(Instruction): Repeat the entries word for word, starting with the line that contains "Login (69, 386)" and going on through the last entry. Leave the pictures out of your answer.

(Material for this exercise):
- - - -

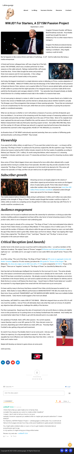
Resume (59, 10)
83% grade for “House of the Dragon (52, 261)
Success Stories (46, 10)
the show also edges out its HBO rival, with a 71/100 (25, 264)
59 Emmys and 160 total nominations (54, 249)
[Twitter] (66, 450)
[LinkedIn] (62, 450)
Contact (68, 10)
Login (69, 386)
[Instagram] (70, 450)
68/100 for (59, 264)
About (26, 10)
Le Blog (34, 10)
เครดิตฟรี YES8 (8, 407)
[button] (3, 362)
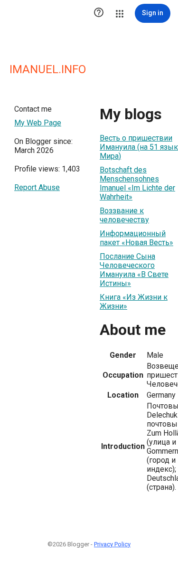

- - - -

(Solution to the problem):
Login (69, 386)
[Instagram] (70, 450)
68/100 for (59, 264)
About (26, 10)
Le Blog (34, 10)
เครดิตฟรี YES8 (8, 407)
[button] (3, 362)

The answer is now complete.